Vi narrerò di un drago e di una delle più note figure della Maremma e, al contempo, delle più celebri d’Europa.
Sorge dalle nebbie dell’undicesimo secolo, per il vostro diletto (almeno spero) uno dei grandi: Guglielmo decimo Duca d’Aquitania. Nobilissimo cavalier cortese, crociato e pellegrino indefesso, prima scomunicato per indicibili sregolatezze e poi convertito ad opera di San Bernardo di Chiaravalle e riaccolto in seno alla Cristianità.
E che c’entra con la Maremma vi chiederete voi? C’entra perché Guglielmo d’Aquitania e San Guglielmo il Grande, il famosissimo taumaturgo dal cui compagno di eremitaggio, Antonio, discese poi l’Ordine dei Guglielmiti, San Guglielmo di Malavalle presso Castiglione della Pescaia, insomma, son la medesima persona. Ed ecco che la Maremma rientra a pieno a titolo nelle più intricate ed avvincenti vicende dell’Europa medievale. Non ci dimentichiamo San Galgano! Ma questa è un’altra storia, diceva Kipling.

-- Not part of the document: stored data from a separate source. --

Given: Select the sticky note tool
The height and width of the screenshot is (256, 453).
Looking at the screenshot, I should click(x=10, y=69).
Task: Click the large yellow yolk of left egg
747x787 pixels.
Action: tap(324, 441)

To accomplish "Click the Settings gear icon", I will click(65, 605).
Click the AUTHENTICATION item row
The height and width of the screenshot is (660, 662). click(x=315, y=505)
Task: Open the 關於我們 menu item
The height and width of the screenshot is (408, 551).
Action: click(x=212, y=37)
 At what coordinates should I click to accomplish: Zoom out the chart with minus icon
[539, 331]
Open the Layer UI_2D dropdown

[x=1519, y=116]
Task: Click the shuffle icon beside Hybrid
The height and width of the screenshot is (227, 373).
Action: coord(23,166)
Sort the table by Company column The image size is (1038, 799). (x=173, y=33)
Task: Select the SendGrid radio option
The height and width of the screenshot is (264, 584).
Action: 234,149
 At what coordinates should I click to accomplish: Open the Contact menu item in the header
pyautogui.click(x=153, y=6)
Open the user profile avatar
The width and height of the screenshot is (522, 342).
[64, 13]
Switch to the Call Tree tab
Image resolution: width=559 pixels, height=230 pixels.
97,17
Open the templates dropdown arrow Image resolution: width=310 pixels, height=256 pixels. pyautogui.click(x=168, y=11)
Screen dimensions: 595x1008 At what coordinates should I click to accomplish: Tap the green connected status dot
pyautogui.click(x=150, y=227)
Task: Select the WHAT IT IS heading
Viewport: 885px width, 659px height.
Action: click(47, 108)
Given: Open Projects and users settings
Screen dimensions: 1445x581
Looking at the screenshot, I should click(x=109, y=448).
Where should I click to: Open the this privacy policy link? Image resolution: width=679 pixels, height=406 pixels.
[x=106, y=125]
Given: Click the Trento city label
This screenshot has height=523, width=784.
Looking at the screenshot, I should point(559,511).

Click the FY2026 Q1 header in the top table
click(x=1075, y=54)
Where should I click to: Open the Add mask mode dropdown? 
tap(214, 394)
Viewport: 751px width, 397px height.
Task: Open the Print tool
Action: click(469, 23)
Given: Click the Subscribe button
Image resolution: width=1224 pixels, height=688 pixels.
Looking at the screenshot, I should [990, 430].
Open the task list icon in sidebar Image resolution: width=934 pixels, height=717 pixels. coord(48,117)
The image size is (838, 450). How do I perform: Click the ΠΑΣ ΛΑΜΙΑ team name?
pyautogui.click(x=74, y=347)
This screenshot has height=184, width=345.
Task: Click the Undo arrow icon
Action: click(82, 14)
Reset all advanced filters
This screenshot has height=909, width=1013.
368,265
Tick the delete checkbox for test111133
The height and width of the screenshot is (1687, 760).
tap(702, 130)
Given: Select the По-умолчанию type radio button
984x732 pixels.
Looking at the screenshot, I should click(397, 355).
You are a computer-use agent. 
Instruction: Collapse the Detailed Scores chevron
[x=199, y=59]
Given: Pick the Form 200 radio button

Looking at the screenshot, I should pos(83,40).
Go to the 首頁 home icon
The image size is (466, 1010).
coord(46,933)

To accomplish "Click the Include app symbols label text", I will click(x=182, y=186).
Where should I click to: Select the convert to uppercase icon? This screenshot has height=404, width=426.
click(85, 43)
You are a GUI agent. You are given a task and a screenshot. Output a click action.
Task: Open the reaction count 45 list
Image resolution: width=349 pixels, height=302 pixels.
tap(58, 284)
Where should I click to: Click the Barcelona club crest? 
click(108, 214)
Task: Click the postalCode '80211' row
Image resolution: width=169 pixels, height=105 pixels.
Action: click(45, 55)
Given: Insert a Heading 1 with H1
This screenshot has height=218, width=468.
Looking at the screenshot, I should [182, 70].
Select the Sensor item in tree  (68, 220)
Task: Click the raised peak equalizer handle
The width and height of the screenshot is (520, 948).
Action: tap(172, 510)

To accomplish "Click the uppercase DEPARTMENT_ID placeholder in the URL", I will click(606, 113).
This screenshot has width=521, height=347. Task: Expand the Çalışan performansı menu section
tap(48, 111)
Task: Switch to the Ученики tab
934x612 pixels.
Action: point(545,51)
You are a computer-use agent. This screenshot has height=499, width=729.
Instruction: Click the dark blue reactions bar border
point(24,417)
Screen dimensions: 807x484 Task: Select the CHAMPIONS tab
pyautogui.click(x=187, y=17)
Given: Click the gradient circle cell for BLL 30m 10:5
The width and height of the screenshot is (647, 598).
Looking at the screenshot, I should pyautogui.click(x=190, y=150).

Sbarcato, dunque, a Pisa di ritorno dalle Terre Sante, questo imbattibile campione della spada prima e della croce poi, si ritirò nell’eremo detto “Stalla di Rodi” sul Poggio Bruno presso Buriano. Troppo lungo e troppo ricco è l’elenco dei miracoli che il santo compì in quelle contrade, e del bene che praticò ai bisognosi, tanto che l’erba curativa agrimonia qui è detta “pianta di San Gugliemo”, ma un fatto lo rende, forse, più famoso degli altri: la lotta col drago di Malavalle!
In Pian d’Alma, sgorgava una sorgente che dissetava tutte le numerose popolazioni vicine, finché una grotta prossima alla sorgiva non venne occupata da un mostro infernale, la cui ferocia niun era riuscito a piegare. Per potersi abbeverare a quella fonte, la bestia pretendeva in pedaggio le più giovani e belle vergini dei paesi vicini. E qui, vero?,si potrebbe anche capire, l’animale! Certo, oggi, sarebbero morti tutti di sete. Comunque! Fosse che dopo un po’ la materia prima venisse a scarseggiare, fosse che tra draghi, malaria e ratti dei pirati, nessuno batteva più chiodo, i poveretti affranti e disperati si rivolsero a San Guglielmo, il quale, si narra, continuasse a portare, sotto il saio, la cotta di maglia, simbolo di quegli ideali di cavalleria che non aveva mai smesso di onorare.
Non si mostrò insensibile, il santo eremita, alle preci degli oppressi, tanto che, impavido, si diresse ad affrontare la creatura infocata. E questo era un drago a tutti gli effetti, noto proprio per un fuoco contro cui nullo usbergo aveva sin’allora retto. Lo scontro fu epico, ma il santo guerriero passò indenne tra le fiamme abbrucianti che nulla potettero contro l’impenetrabile purezza del combattente della fede e, non appena gli fu giunto a tiro, quell’essere pravo e fumigante fu schiantato affatto e per sempre.
La tana del drago divenne, da quel dì, l’eremo di San Guglielmo sino al 10 Febbraio del 1157, quando Guglielmo, Duca di Aquitania, salì al cielo per divenire Duca delle Schiere Beate dei Santi e degli Eroi eletti di Dio, pur rimanendo per sempre protettore e purificatore delle terre e dei cuori della nostra contristata ma tanto amata Maremma.